What is the cy-près doctrine?

  1. A doctrine that allows a court to modify the terms of a trust if the original purpose of the trust has become impossible or impracticable

  2. A doctrine that allows a court to terminate a trust if the original purpose of the trust has become impossible or impracticable

  3. A doctrine that allows a court to distribute the trust assets to the beneficiaries if the original purpose of the trust has become impossible or impracticable

  4. A doctrine that allows a court to sell the trust assets and distribute the proceeds to the beneficiaries if the original purpose of the trust has become impossible or impracticable


Correct Option: A
Explanation:

The cy-près doctrine is a doctrine that allows a court to modify the terms of a trust if the original purpose of the trust has become impossible or impracticable. This doctrine is designed to ensure that the trust assets are used for a purpose that is as close as possible to the original purpose of the trust.

What is a resulting trust?

  1. A trust that is created when a person transfers property to another person without specifying how the property is to be used

  2. A trust that is created when a person transfers property to another person for a specific purpose, but the purpose fails

  3. A trust that is created when a person transfers property to another person for a specific purpose, but the purpose becomes impossible or impracticable

  4. A trust that is created when a person transfers property to another person for a specific purpose, but the purpose is illegal


Correct Option: A
Explanation:

A resulting trust is a trust that is created when a person transfers property to another person without specifying how the property is to be used. In such cases, the law presumes that the person intended to create a trust for the benefit of the transferor or the transferor's heirs.

What is a constructive trust?

  1. A trust that is created by a court order

  2. A trust that is created by statute

  3. A trust that is created by the operation of law

  4. A trust that is created by a written agreement


Correct Option: A
Explanation:

A constructive trust is a trust that is created by a court order. Constructive trusts are typically imposed by courts to prevent unjust enrichment. For example, a court may impose a constructive trust on property that was acquired by fraud or duress.
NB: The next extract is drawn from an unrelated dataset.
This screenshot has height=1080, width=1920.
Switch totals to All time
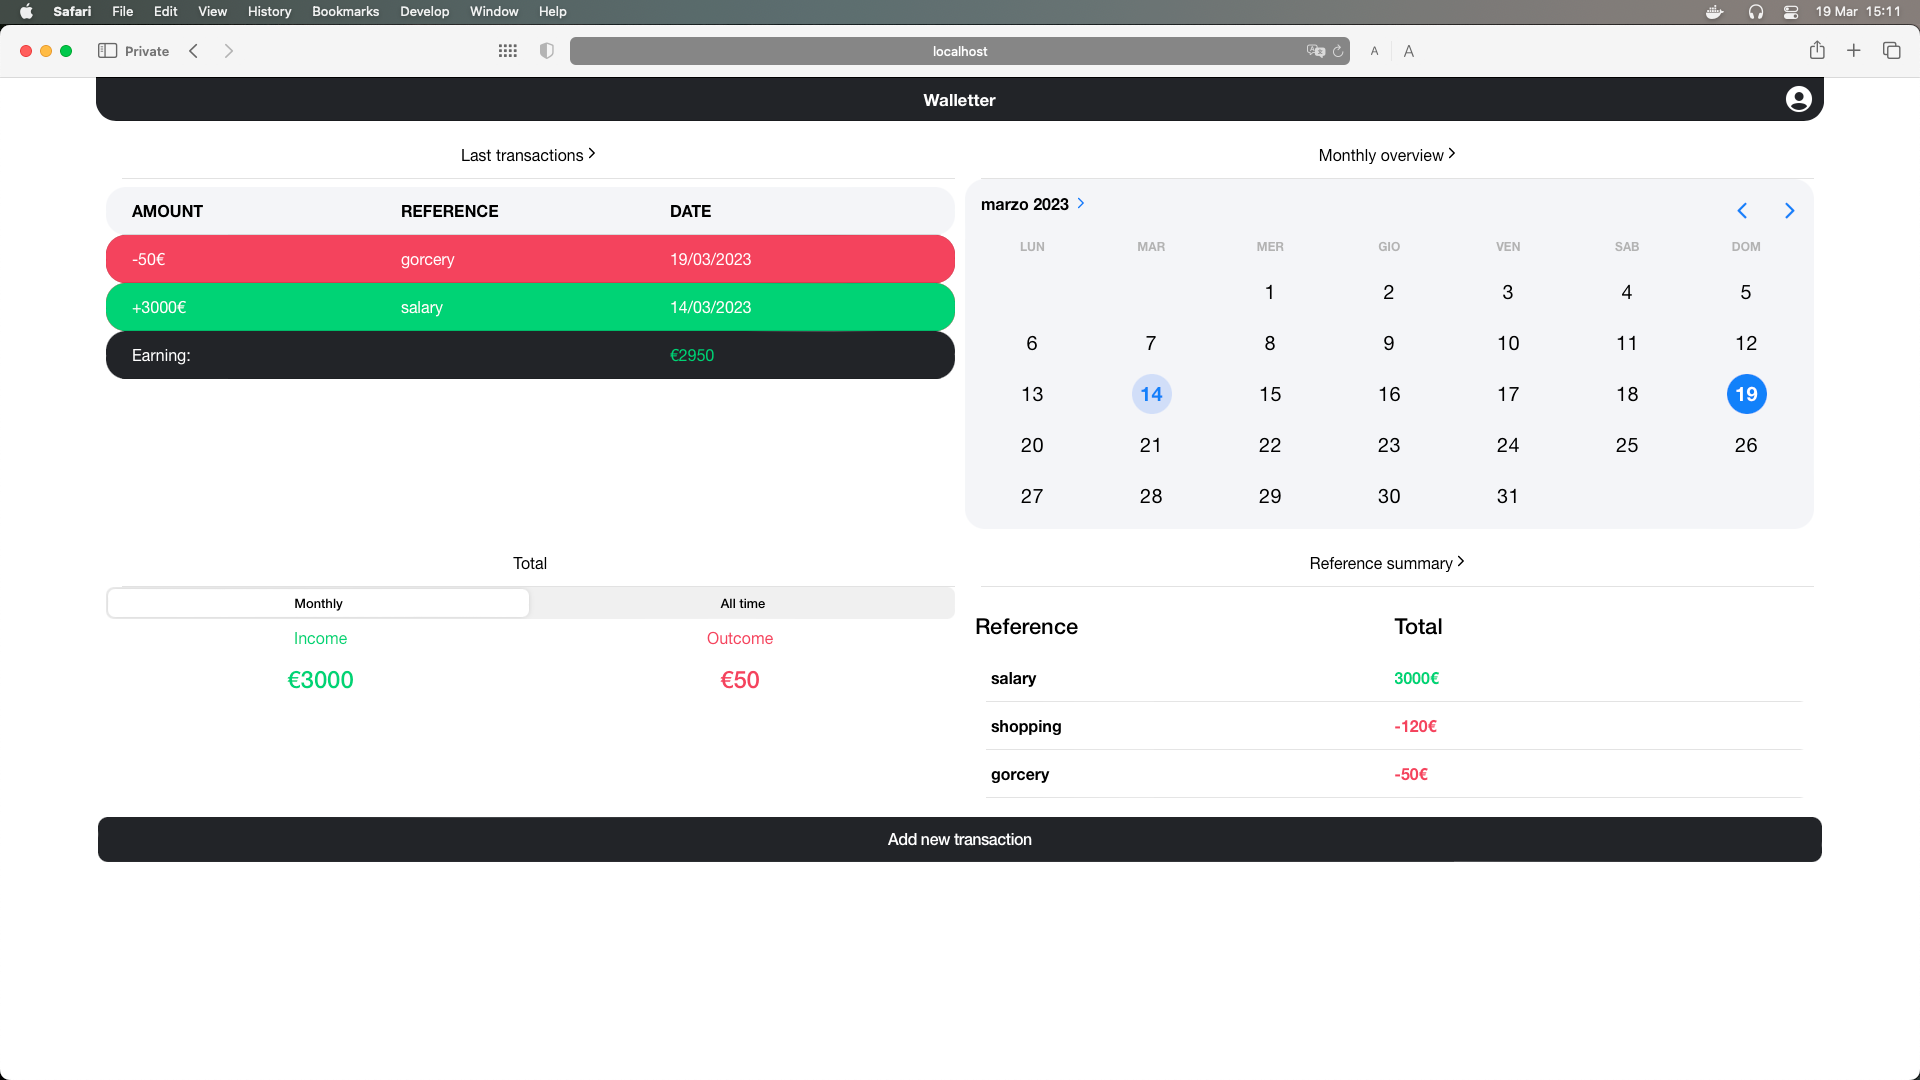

What is a spendthrift trust?

  1. A trust that is designed to protect the trust assets from the creditors of the beneficiaries

  2. A trust that is designed to protect the trust assets from the creditors of the trustee

  3. A trust that is designed to protect the trust assets from the creditors of the settlor

  4. A trust that is designed to protect the trust assets from the creditors of all of the above


Correct Option: A
Explanation:

A spendthrift trust is a trust that is designed to protect the trust assets from the creditors of the beneficiaries. Spendthrift trusts are typically created by settlors who want to ensure that the trust assets will be available to the beneficiaries for their support and maintenance.

What is a discretionary trust?

  1. A trust in which the trustee has the discretion to distribute income and principal to the beneficiaries

  2. A trust in which the trustee has the discretion to accumulate income and principal

  3. A trust in which the trustee has the discretion to distribute income and principal to the beneficiaries or to accumulate income and principal

  4. A trust in which the trustee has the discretion to do whatever they want with the trust assets


Correct Option: C
Explanation:

A discretionary trust is a trust in which the trustee has the discretion to distribute income and principal to the beneficiaries or to accumulate income and principal. The trustee's discretion is typically limited by the terms of the trust document.

What is a charitable trust?

  1. A trust that is created for a charitable purpose

  2. A trust that is created for a religious purpose

  3. A trust that is created for an educational purpose

  4. A trust that is created for a scientific purpose


Correct Option: A
Explanation:

A charitable trust is a trust that is created for a charitable purpose. Charitable purposes include a wide range of activities, such as providing relief to the poor, promoting education, and advancing religion.